There is a track goes from Punsand, across to the Tip track, roughly parallel to the coast, so we did not have to go back to the Lockerbie section. It is narrow, winding, and rough. We saw a big snake – python? – on the track and it slowly moved off.

At the Tip, walked out again, as we had before. Took more photos. Managed to climb up onto the cement 44 gallon drum base of the sign – bit of a squeeze – and have a fellow traveller take our anniversary photo up close and personal with the sign.

08-10-1998 02 Cape York tip on wedding ann.jpg

Today, the sea was rougher, but looked more blue, at the Tip

08-10-1998 03 us at tip.jpg

On our wedding anniversary

Gazed once again at the views. Then retraced our route. We encountered the Unimog from Hell coming the other way and had to back up and find a place we could squeeze in beside the track to let him pass. He did not even acknowledge us. Arrogant pig of a man. The vehicle was making heavy going of the track. Then we had to keep stopping on the track, to clear all the tree branches and debris his too-large vehicle had pulled down onto it as he passed. I was uncharitable enough to hope he’d done himself some damage!

Lazed about for the rest of the afternoon. This is a good place to camp, in that it “feels” positive. It does not have the wonderful, direct sea views of Seisia, but has a better atmosphere. It is a bit crowded though. We will stay here for a week, and just enjoy the place. Having gone to the trouble of getting up here, we want to enjoy being here, rather than rush back south again. I doubt we will be back up here again, so really want to make the most of it.

I discovered there is a green tree frog living in the toilet. Must make sure to always check, in and around it, before sitting down! I guess this is another local who does not like the tourist season.

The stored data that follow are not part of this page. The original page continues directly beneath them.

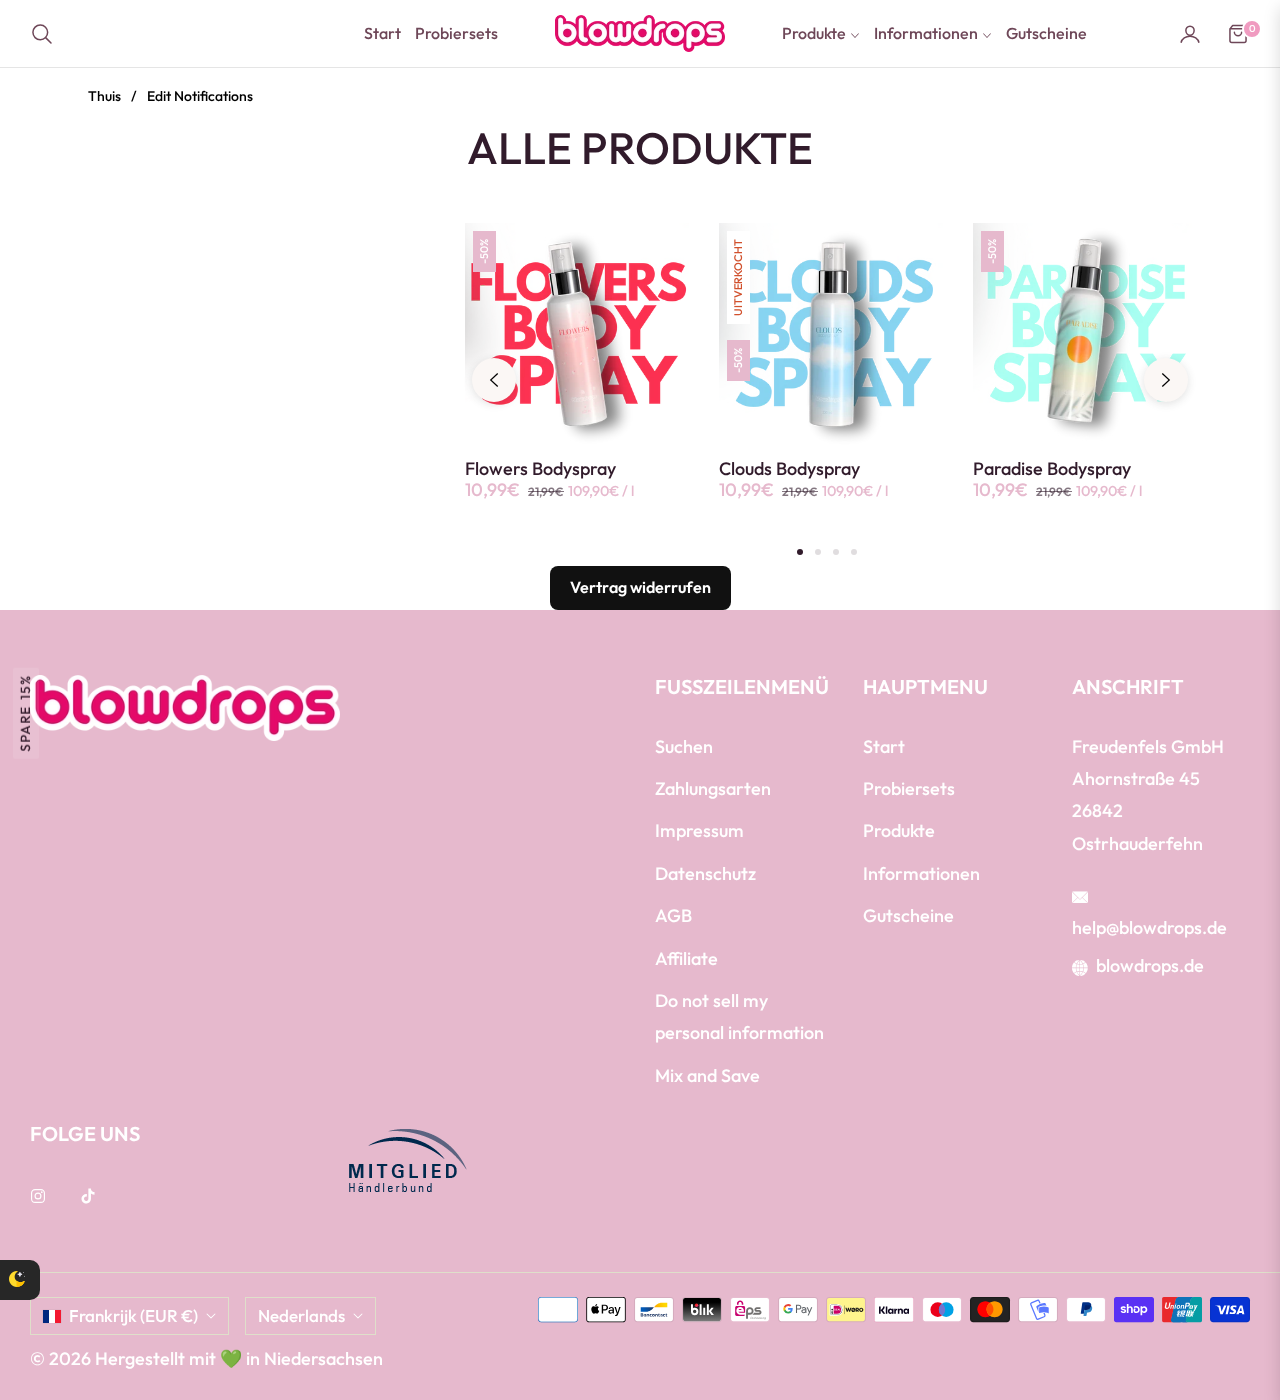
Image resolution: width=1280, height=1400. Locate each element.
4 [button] (854, 552)
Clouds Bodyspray (789, 469)
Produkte (899, 830)
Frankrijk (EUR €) (133, 1315)
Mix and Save (707, 1075)
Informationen (921, 873)
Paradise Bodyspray (1052, 469)
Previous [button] (494, 380)
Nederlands (301, 1315)
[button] (48, 34)
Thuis (104, 96)
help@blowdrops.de (1149, 927)
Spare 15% (25, 712)
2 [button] (818, 552)
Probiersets (909, 788)
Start (884, 746)
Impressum (699, 830)
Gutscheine (908, 915)
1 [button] (800, 552)
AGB (673, 915)
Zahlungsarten (713, 788)
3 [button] (836, 552)
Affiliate (686, 958)
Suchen (684, 746)
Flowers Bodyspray (540, 469)
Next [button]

I made John an omelette for tea, with the last of the eggs. I had some salad. Not a great anniversary feast, but maybe we can have a belated meal “out” when we are back in civilization again. We did open our final bottle of Yellowglen bubbly. I am a bit surprised it has survived these roads intact. Well, bottle intact, the taste not quite so much!

At night, with the tide in, can hear the sea clearly, which is nice. Could also hear much noise from a party of young drinkers, in Bay 10. A couple in our bay, but nearer to them complained to them. Eventually, they settled down, but it was pretty late.